Share

Banks, Npl: gross 6 billion disposed of in 27 months

Cleaning is worth 17,9% of the existing stock as at 31 December last year – As at 30 June the residual gross aggregate of non-performing loans for the five main Italian banks is 122,4 billion, which translates into 55,54 billion net

Banks, Npl: gross 6 billion disposed of in 27 months

The cleaning of the balance sheets of Italian banks from non-performing loans continues. According to the reconstruction of the Radiocor agency, in the first half of this year the top five Italian commercial banks (Intesa Sanpaolo, Unicredit, Ubi, Banco Bpm and Bper) disposed of a total of 26,75 billion gross NPLs compared to the data at the end 2017 communicated last February.

This cleaning is worth 17,9% of the existing stock as at 31 December last year and becomes even more incisive considering the npls net of adjustments: in this case the reduction is 24,2%, corresponding to the exit from the balance sheets of 17,72 .30 billion. As at 2018 June 5, the gross residual aggregate of non-performing loans (bad loans, unlikely to pay and past due) for the top 122,4 in Italy was 55,54 billion, which translates into 54,6 billion net (the adjustments therefore cover XNUMX % of gross book value).

Examining the situation of individual institutions, during the semester Understanding, thanks also to the maxi operation with Intrum, removed 12,6 billion gross npl (-7,1 net) from the balance sheet, i.e. more than 24% of the gross stock at the end of 2017 (-27,8% the net reduction, -7,1 billion). In the belly of the institute led by Carlo Messina, 39,5 billion gross non-performing loans remain, equal to 9,3% of total loans (the incidence was 11,9% at the end of 2017), and 18,4 billion net .

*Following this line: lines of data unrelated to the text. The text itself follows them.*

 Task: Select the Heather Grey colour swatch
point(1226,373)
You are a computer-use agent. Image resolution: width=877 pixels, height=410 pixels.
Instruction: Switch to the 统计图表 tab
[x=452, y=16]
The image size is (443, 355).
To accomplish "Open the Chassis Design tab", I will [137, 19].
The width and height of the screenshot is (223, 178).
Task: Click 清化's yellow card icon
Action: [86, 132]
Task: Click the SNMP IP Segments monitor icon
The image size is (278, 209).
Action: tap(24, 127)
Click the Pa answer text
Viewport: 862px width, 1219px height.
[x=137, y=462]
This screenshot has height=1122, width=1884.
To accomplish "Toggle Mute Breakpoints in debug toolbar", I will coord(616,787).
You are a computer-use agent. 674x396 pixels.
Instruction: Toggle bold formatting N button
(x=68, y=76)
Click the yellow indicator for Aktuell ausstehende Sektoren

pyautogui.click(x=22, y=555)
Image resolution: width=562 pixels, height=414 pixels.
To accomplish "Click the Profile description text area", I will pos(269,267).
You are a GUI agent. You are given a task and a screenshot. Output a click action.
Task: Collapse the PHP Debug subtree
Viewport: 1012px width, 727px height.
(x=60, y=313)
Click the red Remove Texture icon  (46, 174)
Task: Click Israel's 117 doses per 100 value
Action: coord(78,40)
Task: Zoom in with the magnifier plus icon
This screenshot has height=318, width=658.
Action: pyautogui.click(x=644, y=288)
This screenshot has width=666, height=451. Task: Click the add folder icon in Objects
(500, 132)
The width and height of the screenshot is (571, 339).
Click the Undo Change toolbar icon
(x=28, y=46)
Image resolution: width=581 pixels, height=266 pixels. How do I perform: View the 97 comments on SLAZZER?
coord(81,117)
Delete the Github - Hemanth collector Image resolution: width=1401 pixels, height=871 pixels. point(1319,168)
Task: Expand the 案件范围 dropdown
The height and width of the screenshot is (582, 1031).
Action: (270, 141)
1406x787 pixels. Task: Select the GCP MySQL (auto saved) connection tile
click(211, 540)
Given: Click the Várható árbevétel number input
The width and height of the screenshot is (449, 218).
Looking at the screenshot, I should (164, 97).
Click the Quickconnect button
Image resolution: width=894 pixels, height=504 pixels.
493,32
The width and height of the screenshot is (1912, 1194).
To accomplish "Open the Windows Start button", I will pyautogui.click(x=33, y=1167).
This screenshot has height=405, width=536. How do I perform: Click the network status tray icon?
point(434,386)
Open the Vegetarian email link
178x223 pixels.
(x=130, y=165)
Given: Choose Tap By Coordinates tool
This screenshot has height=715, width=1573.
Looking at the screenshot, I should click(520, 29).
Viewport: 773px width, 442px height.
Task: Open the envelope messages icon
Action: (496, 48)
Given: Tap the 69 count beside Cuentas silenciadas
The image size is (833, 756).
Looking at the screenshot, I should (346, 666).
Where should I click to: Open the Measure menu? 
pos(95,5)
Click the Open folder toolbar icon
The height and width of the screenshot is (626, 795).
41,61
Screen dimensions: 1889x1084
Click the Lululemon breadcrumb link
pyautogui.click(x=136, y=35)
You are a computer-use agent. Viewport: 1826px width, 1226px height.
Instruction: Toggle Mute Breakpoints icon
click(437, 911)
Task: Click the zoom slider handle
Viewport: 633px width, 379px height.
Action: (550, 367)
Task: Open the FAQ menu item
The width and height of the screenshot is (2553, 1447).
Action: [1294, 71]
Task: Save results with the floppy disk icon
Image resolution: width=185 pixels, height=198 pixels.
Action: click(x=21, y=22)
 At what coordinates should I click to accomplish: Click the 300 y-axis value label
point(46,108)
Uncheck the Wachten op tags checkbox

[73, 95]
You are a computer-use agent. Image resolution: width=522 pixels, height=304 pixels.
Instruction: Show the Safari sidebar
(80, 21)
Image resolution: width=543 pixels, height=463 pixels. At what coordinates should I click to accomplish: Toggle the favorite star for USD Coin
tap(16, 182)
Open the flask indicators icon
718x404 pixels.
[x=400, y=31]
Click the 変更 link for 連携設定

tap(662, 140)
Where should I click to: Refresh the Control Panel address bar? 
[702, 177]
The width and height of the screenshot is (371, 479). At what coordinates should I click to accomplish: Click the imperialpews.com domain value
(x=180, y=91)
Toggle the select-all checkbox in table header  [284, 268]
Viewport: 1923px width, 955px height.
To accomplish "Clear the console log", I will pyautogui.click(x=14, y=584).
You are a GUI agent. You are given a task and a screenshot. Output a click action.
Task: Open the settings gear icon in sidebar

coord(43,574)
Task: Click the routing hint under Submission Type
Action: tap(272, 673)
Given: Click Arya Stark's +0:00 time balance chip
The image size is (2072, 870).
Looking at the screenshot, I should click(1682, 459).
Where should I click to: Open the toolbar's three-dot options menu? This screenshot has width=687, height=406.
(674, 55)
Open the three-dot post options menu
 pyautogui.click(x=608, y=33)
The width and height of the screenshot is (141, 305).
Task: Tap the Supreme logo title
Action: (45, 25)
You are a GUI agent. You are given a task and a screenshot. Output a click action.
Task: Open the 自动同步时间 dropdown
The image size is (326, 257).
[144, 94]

For Unicreditdisposal was 12% gross (-5,8 billion) and 21,2% net (-4,5 billion), with a residual amount of 42,6 billion gross (8,7% of receivables from 10,2% at the end of 2017) and 16,7 net.

Where's Banca, on the other hand, announced an important NPL securitization operation with recourse to the 2,75 billion Gacs public guarantee after the end of the semester. Without counting this operation, in the first six months of the year gross impaired loans decreased by 650 million (-5,1%) and net ones by 1,02 billion (-12,5%, the decrease is 310 million considering the reclassification based on IFRS 9). The residual stock is equal to 12 billion gross (12,41% of loans from 12,85% at the end of 2017, but the incidence drops to 11% considering the securitization), and 7,14 billion net.

Bpm bank, which is planning another important disposal by the end of the year, for its part has disposed of 6,1 billion gross (-23,9%) and 3,5 billion net (-26,9%) and remains with a stock of 19,4 16,6 billion gross (21,1% of loans, it was 2017% at the end of 9,5) and XNUMX net.

Bperfinally, it reduced the stock by 1,6 billion gross (-15,2%) and 1,6 billion net (-29,6%), remaining with a residual aggregate of 8,9 billion gross (17,4% of credits, from 19,9% ​​at the end of 2017) and 3,8 net.